(DATASET)

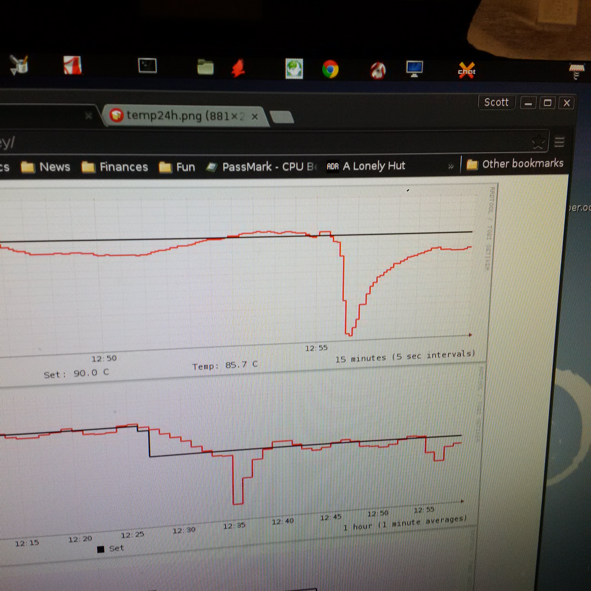Click the PDF reader panel icon
Screen dimensions: 591x591
click(72, 65)
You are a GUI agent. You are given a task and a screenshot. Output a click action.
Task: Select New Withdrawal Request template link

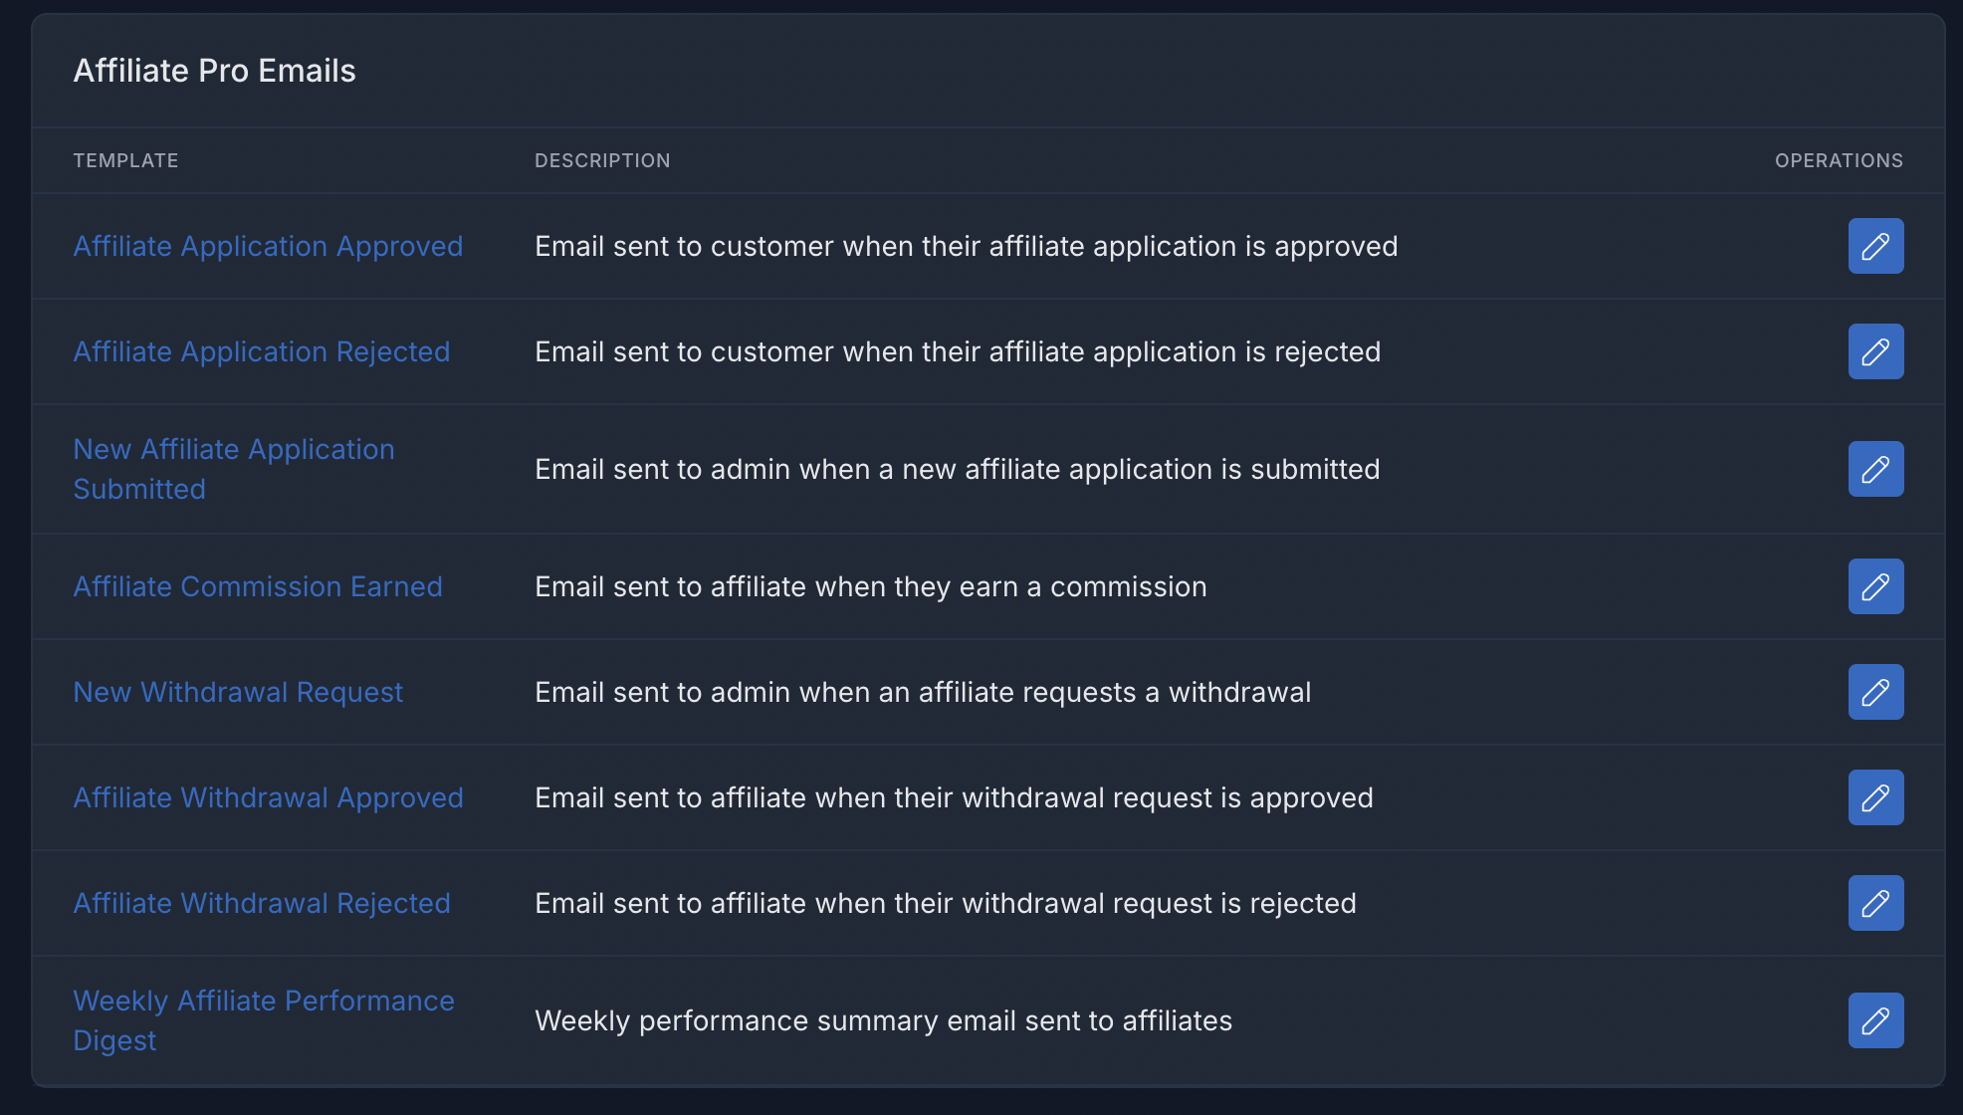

(End DATASET)

> _WORK INSTRUCTION_:
Reproduce exactly, without any picture, the lines from the one bearing "You are a GUI" to the last line of the records above.

> _ANSWER SECTION_:
You are a GUI agent. You are given a task and a screenshot. Output a click action.
Task: Select New Withdrawal Request template link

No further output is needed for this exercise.